Suppose we have the following dataset that shows the square feet and price of 12 different houses:
We want to know if there is a significant relationship between square feet and price.
To get an idea of what the data looks like, we first create a scatterplot with square feet on the x-axis and price on the y-axis:
We can clearly see that there is a positive correlation between square feet and price. As square feet increases, the price of the house tends to increase as well.
However, to know if there is a statistically significant relationship between square feet and price, we need to run a simple linear regression.
So, we run a simple linear regression using square feet as the predictor and price as the response and get the following output:
Whether you run a simple linear regression in Excel, SPSS, R, or some other software, you will get a similar output to the one shown above.
Recall that a simple linear regression will produce the line of best fit, which is the equation for the line that best “fits” the data on our scatterplot. This line of best fit is defined as:
ŷ = b0 + b1x
where ŷ is the predicted value of the response variable, b0 is the y-intercept, b1 is the regression coefficient, and x is the value of the predictor variable.
The value for b0 is given by the coefficient for the intercept, which is 47588.70.
The value for b1 is given by the coefficient for the predictor variable Square Feet, which is 93.57.
Thus, the line of best fit in this example is ŷ = 47588.70+ 93.57x
Here is how to interpret this line of best fit:
- b0: When the value for square feet is zero, the average expected value for price is $47,588.70. (In this case, it doesn’t really make sense to interpret the intercept, since a house can never have zero square feet)
- b1: For each additional square foot, the average expected increase in price is $93.57.
So, now we know that for each additional square foot, the average expected increase in price is $93.57.
To find out if this increase is statistically significant, we need to conduct a hypothesis test for B1 or construct a confidence interval for B1.
Note: A hypothesis test and a confidence interval will always give the same results.
Constructing a Confidence Interval for a Regression Slope
To construct a confidence interval for a regression slope, we use the following formula:
Confidence Interval = b1 +/- (t1-∝/2, n-2) * (standard error of b1)
- b1 is the slope coefficient given in the regression output
- (t1-∝/2, n-2) is the t critical value for confidence level 1-∝ with n-2 degrees of freedom where n is the total number of observations in our dataset
- (standard error of b1) is the standard error of b1 given in the regression output
For our example, here is how to construct a 95% confidence interval for B1:
- b1 is 93.57 from the regression output.
- Since we are using a 95% confidence interval, ∝ = .05 and n-2 = 12-2 = 10, thus t.975, 10 is 2.228 according to the t-distribution table
- (standard error of b1) is 11.45 from the regression output
Thus, our 95% confidence interval for B1 is:
93.57 +/- (2.228) * (11.45) = (68.06 , 119.08)

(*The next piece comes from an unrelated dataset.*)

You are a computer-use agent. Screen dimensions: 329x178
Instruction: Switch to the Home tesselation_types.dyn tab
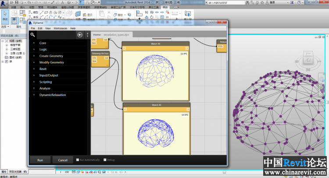tap(111, 34)
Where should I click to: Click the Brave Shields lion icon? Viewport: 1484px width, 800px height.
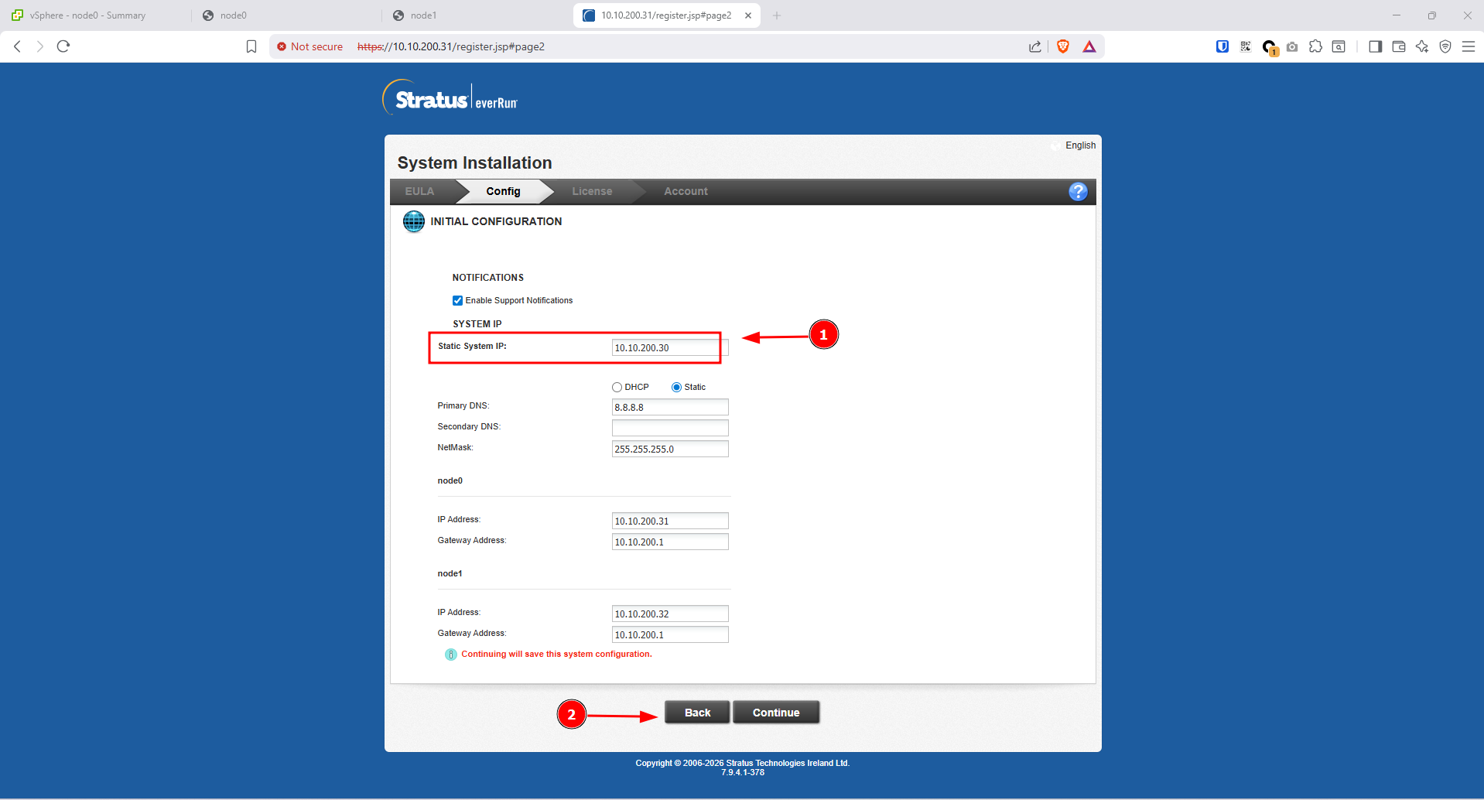coord(1063,46)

This means we are 95% confident that the true average increase in price for each additional square foot is between $68.06 and $119.08.

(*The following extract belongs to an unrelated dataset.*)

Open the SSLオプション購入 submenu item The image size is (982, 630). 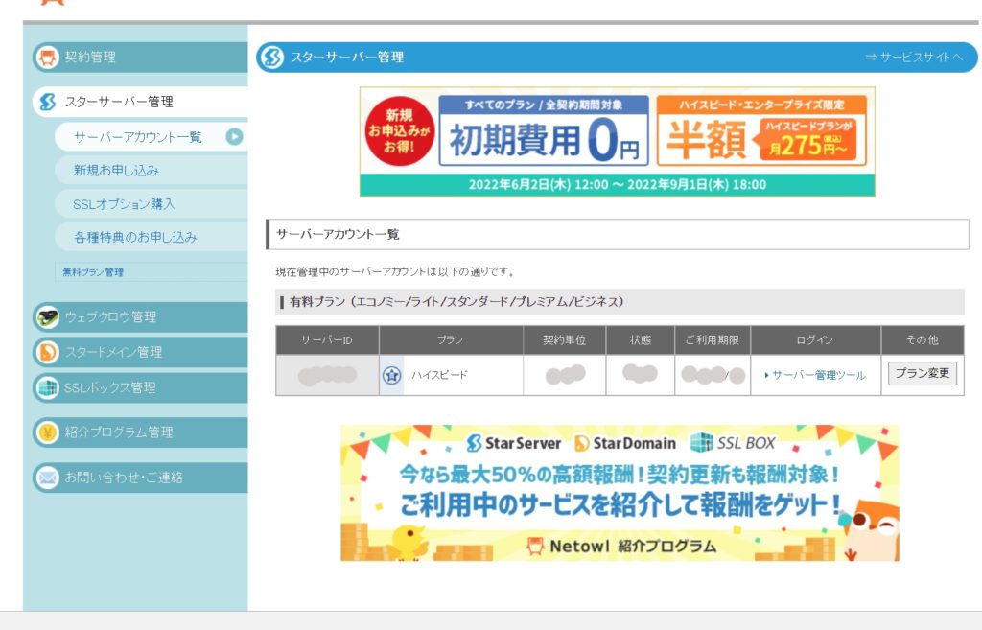click(124, 204)
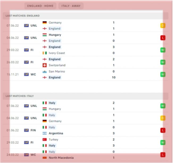The width and height of the screenshot is (173, 163).
Task: Click the Last Matches: England header
Action: pyautogui.click(x=23, y=16)
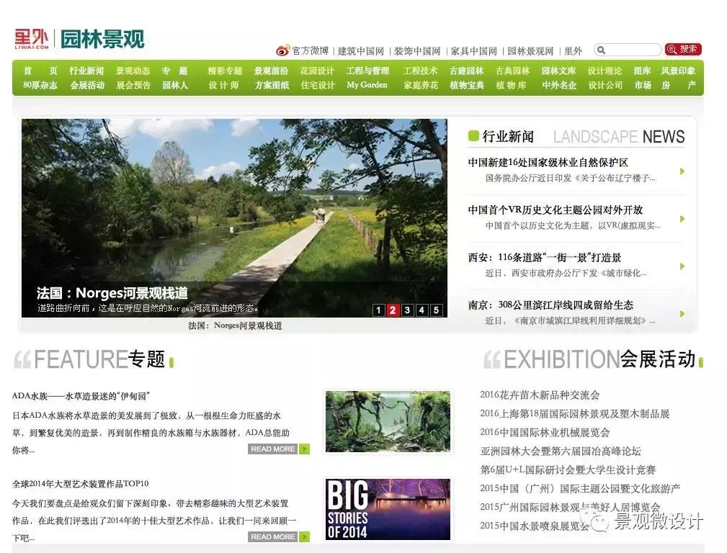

Notice that $0 is not in this interval, so the relationship between square feet and price is statistically significant at the 95% confidence level.
Conducting a Hypothesis Test for a Regression Slope
To conduct a hypothesis test for a regression slope, we follow the standard five steps for any hypothesis test:
Step 1. State the hypotheses.
The null hypothesis (H0): B1 = 0
The alternative hypothesis: (Ha): B1 ≠ 0
Step 2. Determine a significance level to use.
Since we constructed a 95% confidence interval in the previous example, we will use the equivalent approach here and choose to use a .05 level of significance.
Step 3. Find the test statistic and the corresponding p-value.
In this case, the test statistic is t = coefficient of b1 / standard error of b1 with n-2 degrees of freedom. We can find these values from the regression output:
Using the T Score to P Value Calculator with a t score of 6.69 with 10 degrees of freedom and a two-tailed test, the p-value = 0.000.
Step 4. Reject or fail to reject the null hypothesis.
Since the p-value is less than our significance level of .05, we reject the null hypothesis.
Step 5. Interpret the results.
Since we rejected the null hypothesis, we have sufficient evidence to say that the true average increase in price for each additional square foot is not zero.